Pixel coordinate grounding data:
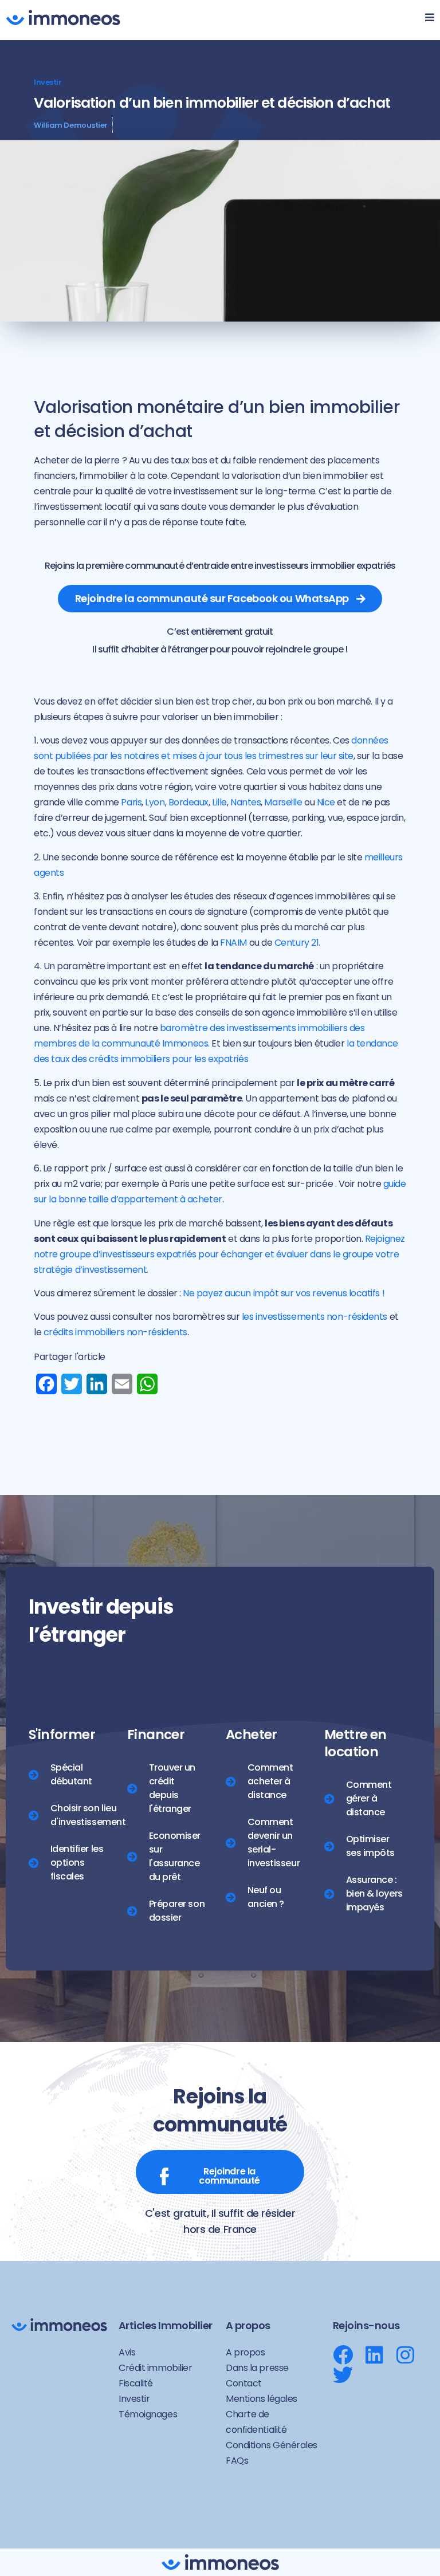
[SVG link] (63, 17)
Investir (47, 82)
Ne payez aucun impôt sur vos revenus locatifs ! (283, 1293)
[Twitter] (343, 2375)
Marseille (283, 802)
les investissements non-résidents (314, 1316)
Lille (219, 802)
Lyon (154, 802)
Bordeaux (188, 802)
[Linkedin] (374, 2355)
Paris (131, 802)
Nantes (245, 802)
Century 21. (297, 942)
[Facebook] (343, 2355)
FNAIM (233, 942)
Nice (326, 802)
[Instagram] (405, 2355)
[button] (424, 20)
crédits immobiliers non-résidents (115, 1332)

▸ **ASSIGNMENT**
The expected output is every line of the data, unchanged, with the pictures skipped.

▸ **OUTPUT**
[SVG link] (63, 17)
Investir (47, 82)
Ne payez aucun impôt sur vos revenus locatifs ! (283, 1293)
[Twitter] (343, 2375)
Marseille (283, 802)
les investissements non-résidents (314, 1316)
Lille (219, 802)
Lyon (154, 802)
Bordeaux (188, 802)
[Linkedin] (374, 2355)
Paris (131, 802)
Nantes (245, 802)
Century 21. (297, 942)
[Facebook] (343, 2355)
FNAIM (233, 942)
Nice (326, 802)
[Instagram] (405, 2355)
[button] (424, 20)
crédits immobiliers non-résidents (115, 1332)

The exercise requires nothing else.